Polemik terkait pengangkatan komisaris Badan Usaha Milik Negara (BUMN) kembali menjadi sorotan publik pada Jumat, 03 Juli 2026. Hal ini mencuat setelah sejumlah individu yang memiliki kedekatan politik terpilih untuk mengisi posisi strategis tersebut, memicu pandangan bahwa praktik nepotisme dan pengabaian prinsip meritokrasi masih terjadi.

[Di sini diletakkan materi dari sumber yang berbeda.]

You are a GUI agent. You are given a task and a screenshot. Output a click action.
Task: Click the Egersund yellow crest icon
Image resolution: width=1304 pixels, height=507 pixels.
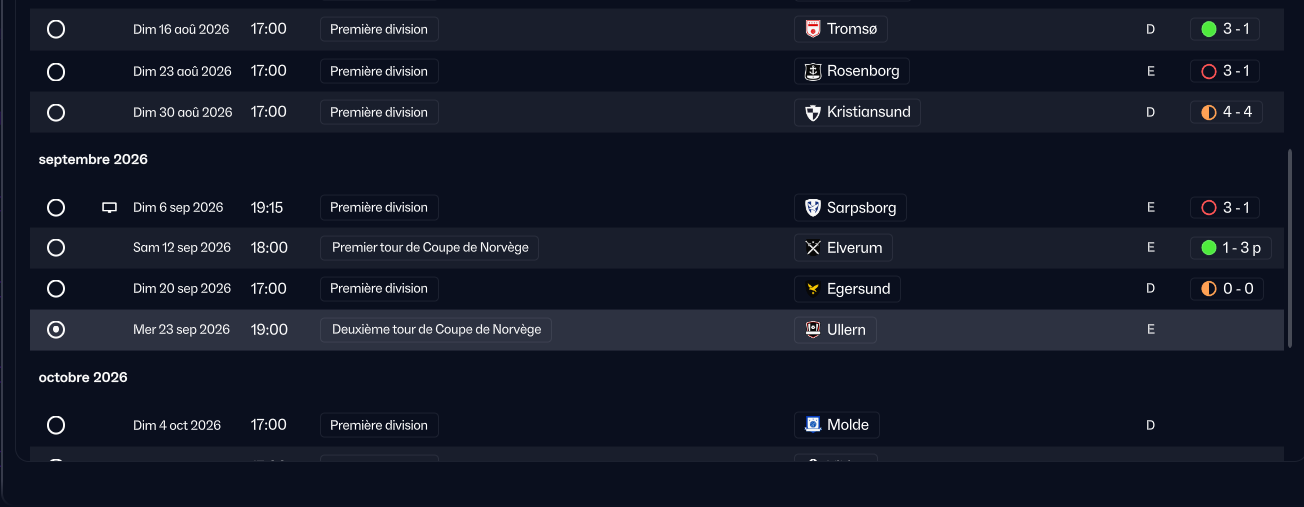pos(813,289)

Penunjukan figur-figur seperti Mufli Budi Ananda dan Ginka Febriyanti Ginting menjadi perhatian khusus masyarakat. Keduanya dinilai tidak memiliki latar belakang yang sesuai dengan tuntutan jabatan komisaris BUMN. Kondisi ini menimbulkan kekhawatiran serius terhadap tata kelola BUMN, yang sebelumnya telah menghadapi berbagai isu seperti korupsi dan inefisiensi.

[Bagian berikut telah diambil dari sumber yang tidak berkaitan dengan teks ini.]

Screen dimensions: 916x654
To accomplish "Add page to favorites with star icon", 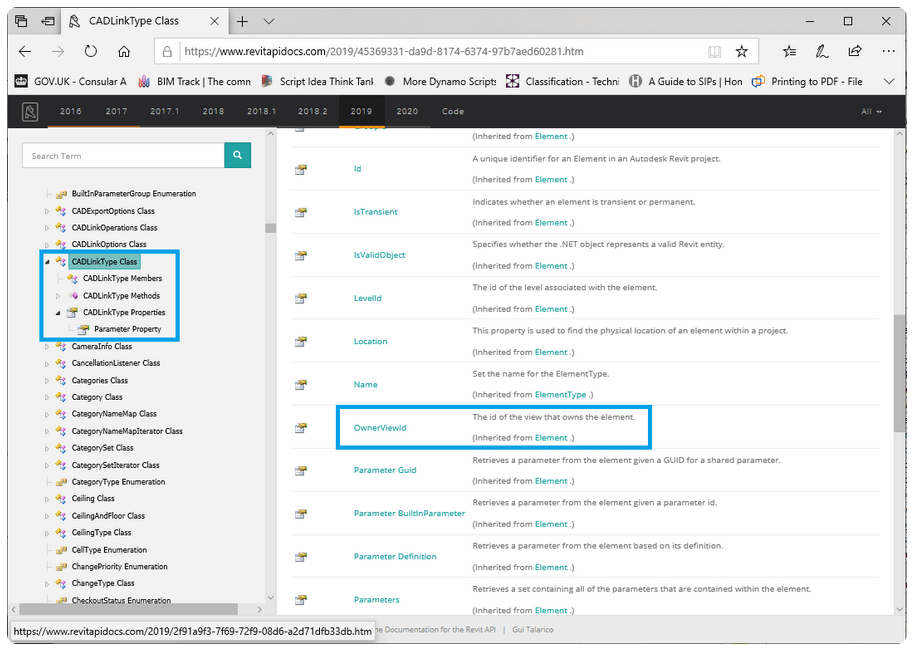I will [x=742, y=51].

Menanggapi situasi ini, Ketua Dewan Perwakilan Rakyat (DPR) bersama para pengamat menekankan pentingnya profesionalisme dan kompetensi dalam proses pengisian jabatan komisaris. Mereka menegaskan bahwa kriteria tersebut krusial untuk memastikan fungsi pengawasan dalam perusahaan negara dapat berjalan secara efektif dan akuntabel.